Du fruit à l’alcool : une activité microbienne indispensable

Aliments & ferments : un engagement pour la vie

N° 403 - Publié le 2 novembre 2022
IFV
Vin en fermentation dans des bonbonnes en verre.

Levures et bactéries lactiques jouent un rôle majeur pour garantir une boisson fermentée de qualité. Exemples du vin et du cidre.

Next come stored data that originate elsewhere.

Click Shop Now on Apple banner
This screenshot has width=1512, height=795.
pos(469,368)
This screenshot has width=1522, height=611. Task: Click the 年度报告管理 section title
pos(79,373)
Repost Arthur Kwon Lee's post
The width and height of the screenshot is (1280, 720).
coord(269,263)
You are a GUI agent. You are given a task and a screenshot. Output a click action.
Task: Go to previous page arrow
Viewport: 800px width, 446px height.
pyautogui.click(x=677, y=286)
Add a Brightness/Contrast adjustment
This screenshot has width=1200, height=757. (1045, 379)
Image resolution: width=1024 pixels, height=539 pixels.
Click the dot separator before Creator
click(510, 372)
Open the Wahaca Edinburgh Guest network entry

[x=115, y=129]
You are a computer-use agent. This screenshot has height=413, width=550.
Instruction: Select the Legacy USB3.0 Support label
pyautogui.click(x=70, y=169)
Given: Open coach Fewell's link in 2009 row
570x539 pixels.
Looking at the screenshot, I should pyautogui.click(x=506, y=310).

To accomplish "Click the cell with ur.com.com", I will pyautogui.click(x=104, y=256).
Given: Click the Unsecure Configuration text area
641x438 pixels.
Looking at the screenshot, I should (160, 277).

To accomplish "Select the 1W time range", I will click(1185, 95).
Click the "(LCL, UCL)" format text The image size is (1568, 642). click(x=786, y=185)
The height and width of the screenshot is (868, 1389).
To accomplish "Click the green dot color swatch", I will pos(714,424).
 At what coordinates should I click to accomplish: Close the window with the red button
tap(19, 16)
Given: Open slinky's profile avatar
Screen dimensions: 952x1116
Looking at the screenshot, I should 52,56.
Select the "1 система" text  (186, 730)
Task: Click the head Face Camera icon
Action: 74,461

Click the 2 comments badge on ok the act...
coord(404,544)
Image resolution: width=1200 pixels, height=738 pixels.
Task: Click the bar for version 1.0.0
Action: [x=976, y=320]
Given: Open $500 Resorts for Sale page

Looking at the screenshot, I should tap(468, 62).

Sans elles, une fois pressés le raisin et la pomme resteraient à l’état de jus de fruit. « Grâce aux levures, le sucre est transformé en alcool, explique Marie-Charlotte Colosio, responsable de l’unité de l’IFV1 à Vertou, près de Nantes. C’est ce qu’on appelle la fermentation alcoolique. » Cette étape, issue de l’activité de levures indigènes, c’est-à-dire présentes naturellement dans le produit, ou de levures ajoutées est déterminante.

De nombreux paramètres

En effet, la façon dont la fermentation est pilotée caractérise le produit final. « C’est pour cela qu’aucun vin ne se ressemble, même avec un cépage identique ! » poursuit l’ingénieure en microbiologie. Température, pH, nutriments… Les paramètres qui modulent la fermentation sont nombreux. Et ils diffèrent selon le fruit d’origine. « Pour le cidre, elle se déroule entre 10 et 12 °C pendant 6 semaines, indique Hugues Guichard, ingénieur de recherche à l’IFPC2 au Rheu, près de Rennes. À l’inverse, elle ne dure que 7 jours pour le vin, à 20 °C. » Autre différence : les levures impliquées. Dans le vin, la plus communément retrouvée est Saccharomyces cerevisiae tandis que dans le cidre Saccharomyces uvarum est la plus adaptée. « Seules des levures viticoles sont disponibles dans le commerce, souligne Rémi Bauduin, directeur technique et scientifique dans l’unité rennaise. Mais depuis une dizaine d’années nous étudions des levures cidricoles qui pourraient à terme être utiles aux producteurs. » Prélever les micro-organismes dans le moût et dans le produit en cours de fermentation, les isoler dans une boîte de Pétri3, analyser leur ADN et les étudier dans différentes conditions : telle est donc la mission quotidienne de ces deux équipes du Grand Ouest pour apporter à leur filière respective les souches les plus robustes.

Révélation des arômes

Les levures peuvent aussi révéler un certain nombre d’arômes. « Nous essayons de savoir comment elles peuvent apporter au produit des notes plus ou moins fruitées », précise Rémi Bauduin. Pour cela, l’équipe analyse les composés volatils générés par les levures et qui se perçoivent par voie nasale ou rétro-nasale 4. « On peut même obtenir du cidre avec des notes de banane, pamplemousse ou fruits exotiques ! » Et les levures ne sont pas les seuls micro-organismes intéressants. Une autre fermentation, dite malolactique, peut intervenir. « Elle est réalisée par les bactéries lactiques qui transforment l’acide malique en acide lactique, explique Marie-Charlotte Colosio. Contrairement à la fermentation alcoolique, elle n’est pas systématique. » Ayant tendance à diminuer l’acidité du produit, elle peut être bloquée, subie ou recherchée.
Vous l’aurez compris, la microbiologie est un outil indispensable pour pouvoir partager une bonne bouteille. « Surtout face aux enjeux actuels, à savoir la réduction de sulfites5 et les conséquences du réchauffement climatique sur le taux d’alcool. » Les boîtes de Pétri ont l’avenir devant elles!

MARION GUILLAUMIN

1. Institut français du vin.
2. Institut français de productions cidricoles.
3. Sur milieu gélosé.
4. Quand le produit est en bouche.
5. On a longtemps ajouté des sulfites pour stabiliser le milieu et limiter l’oxydation des vins.